FIG. 1A illustrates a perspective view of an applicator 100, according to an exemplary aspect of the present disclosure. The applicator 100 may include a shaft 105 disposed between a tip 110 and a connector 115. The shaft 105 may have a predetermined length, diameter, and cross-sectional shape based on a predetermined amount of flocking desired for a particular application. For example, a circular cross-section may be used (as shown). The tip 110 may be attached to the shaft 105 at a first end of the applicator 100 and designed to be the same diameter as the shaft 105, rounded, pointed, tapered (as shown), or any combination thereof. The connector 115 may be attached to the shaft 105 on a second end of the applicator 100. The connector 115 may be designed to have the same diameter, a larger diameter, or a smaller diameter (as shown) than the shaft 105. The connector 115 may have a predetermined length and cross-sectional shape, and be configured to attach to another part. In a non-limiting example, the connector 115 has a smaller diameter than the shaft and mates with a complementary part, such as an applicator grip (not shown) having a diameter the same as the shaft, wherein the applicator grip has an inner diameter that is approximately the same as the outer diameter of the connector 115, wherein the connector 115 inserts into said inner diameter of said applicator grip. In another non-limiting example, the connector 115 has the same outer diameter as the shaft 105 and the predetermined inner diameter of the connector 115 is configured to receive the outer diameter of the applicator grip.

The applicator may include a plurality of bristles 135 (herein referred to as bristles 135) oriented in at least one row and configured to separate hairs. The at least one row of bristles 135 may be substantially straight (as shown), curved, zig-zag, etc. The bristles 135 may be oriented in one row (as shown), or multiple rows, for example 2 rows, 3 rows, or greater than 3 rows.

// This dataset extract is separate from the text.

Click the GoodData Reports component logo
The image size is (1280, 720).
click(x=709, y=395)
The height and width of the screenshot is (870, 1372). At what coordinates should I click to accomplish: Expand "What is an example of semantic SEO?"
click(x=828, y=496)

In one aspect, the applicator 100 may include a channel 130 at the second end configured to receive a solution. For example, the solution could be mascara, eyebrow gel, etc. that is squeezed, pumped, extracted, etc. from a reservoir attached to the connector 115. The channel 130 may extend through the connector 115 into a portion of the shaft 105 and exit via at least one flow hole 160 along the shaft 105. The excreted solution may be applied to, for example, eyelashes, eyebrows, etc.

The surface of the shaft 105 and the tip 110 may be configured to receive an application of an adhesive and an application of a flocking material. In one aspect, the bristles 135 are first removed to prevent flocking of the bristles 135.

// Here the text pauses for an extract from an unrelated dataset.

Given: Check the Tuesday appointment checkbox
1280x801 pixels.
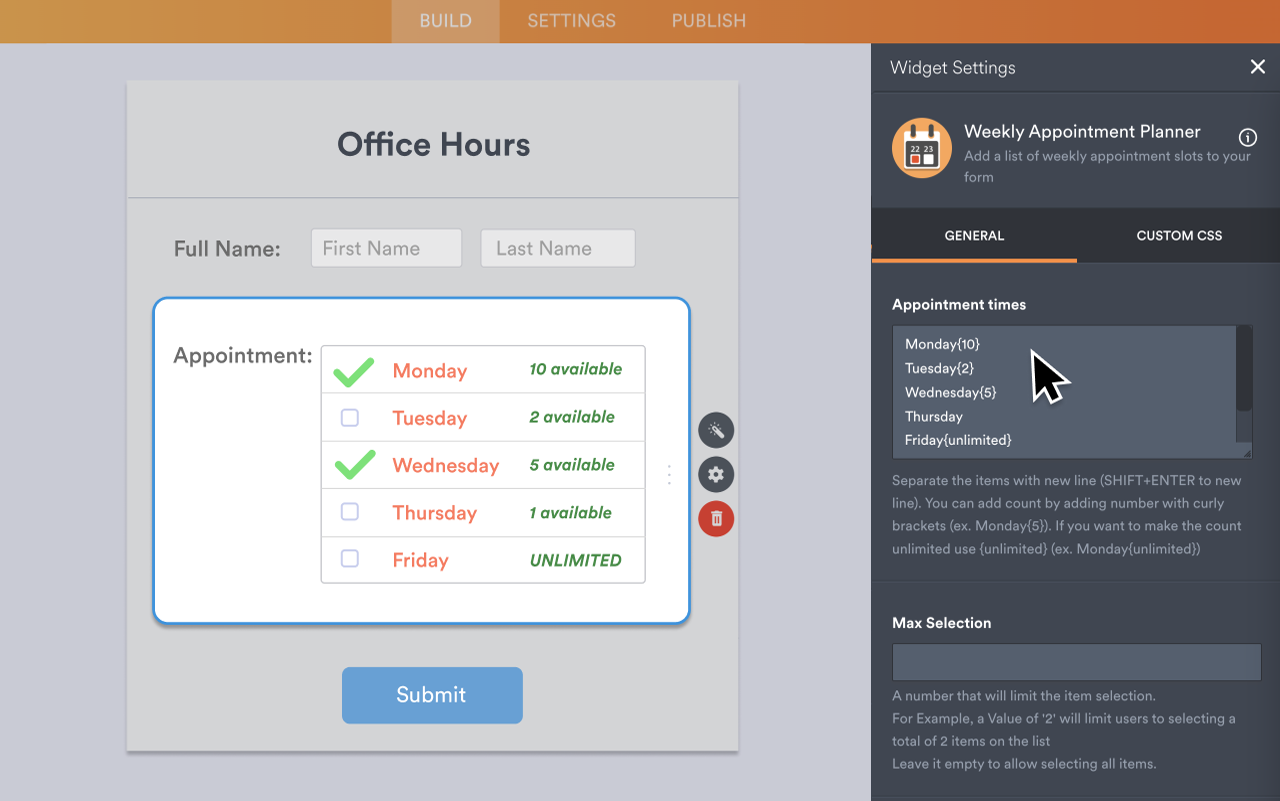Looking at the screenshot, I should click(x=349, y=417).
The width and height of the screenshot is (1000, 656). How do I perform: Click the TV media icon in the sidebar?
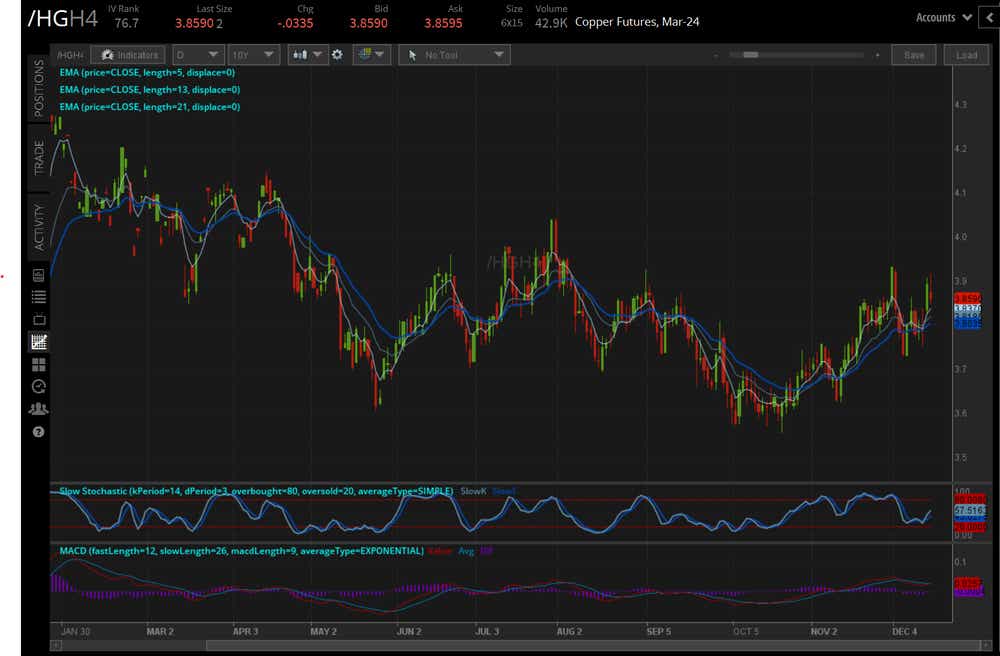click(x=39, y=320)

FIG. 1B illustrates a perspective view of an applicator 100 with the bristles 135 removed, according to an exemplary aspect of the present disclosure. The bristles 135 may be mounted on a spine 140. The shape of the spine may determine the shape of the at least one row of bristles 135. For example, the spine 140 may be substantially straight (as shown), curved, zig-zag, etc. The spine 140 may be designed to contour to the outer shape of the tip 110 and shaft 105. For example, the spine 140 may have an angle at a first end of the spine 140 to follow the contour of the tapered tip 110. In another aspect, at a second end of the spine 140, the spine 140 may bend to follow the contour of the transition step from the outer diameter of the shaft 105 to the outer diameter of the connector 115. The bend in the spine 140 may form a handle 145, wherein the handle 145 follows the shape of the connector 115.

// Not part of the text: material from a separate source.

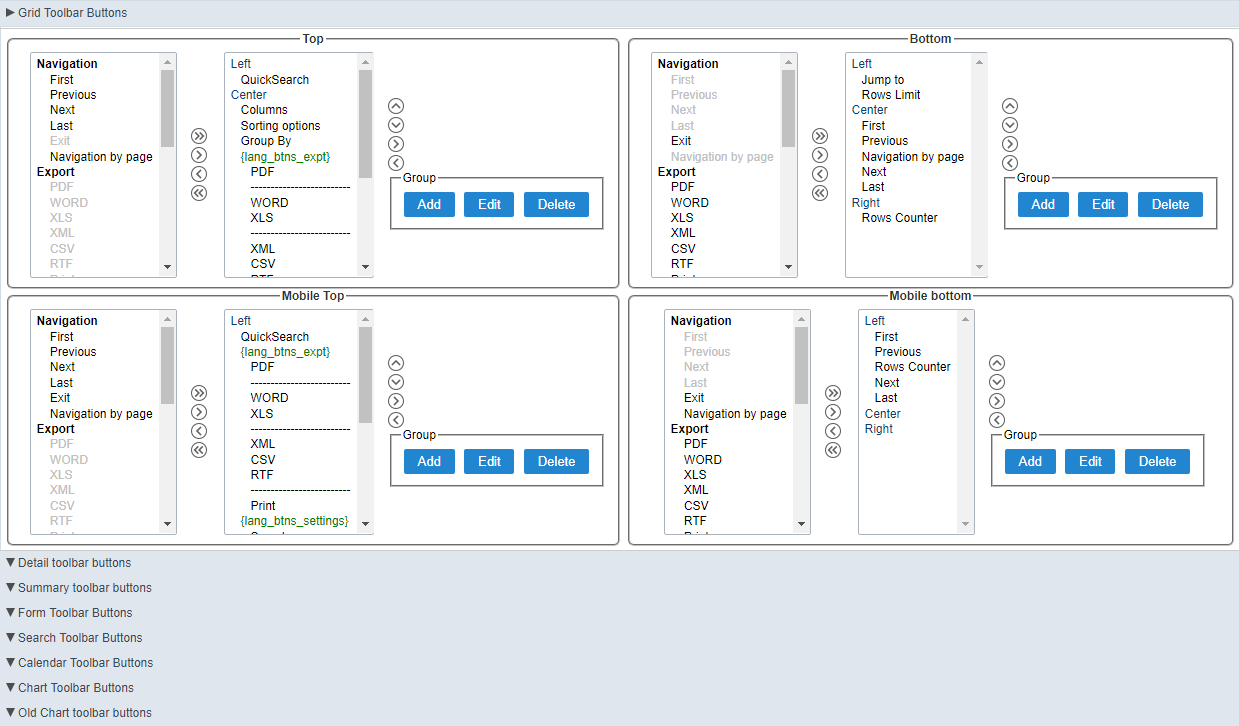
Task: Click the double-left arrow in the Bottom section
Action: 820,192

The spine 140 may be sized such that the bristles 135 are elevated above the surface of the shaft 105 and tip 110 (as shown in FIG. 1A). At the second end where the spine 140 aligns with the connector 115, the handle 145 may be sized to be flush with the outer surface of the connector 115 (as shown in FIG. 1A) such that the connector 115 with the inserted spine 140 may both be mated to the complementary part (e.g. the applicator grip) having a predetermined contiguous inner diameter. In another aspect, the handle 145 may be elevated above the surface of the connector 115 and provide a reference feature which may be used to align the complementary part (e.g. the applicator grip) having a predetermined non-contiguous inner diameter with matching aligning feature.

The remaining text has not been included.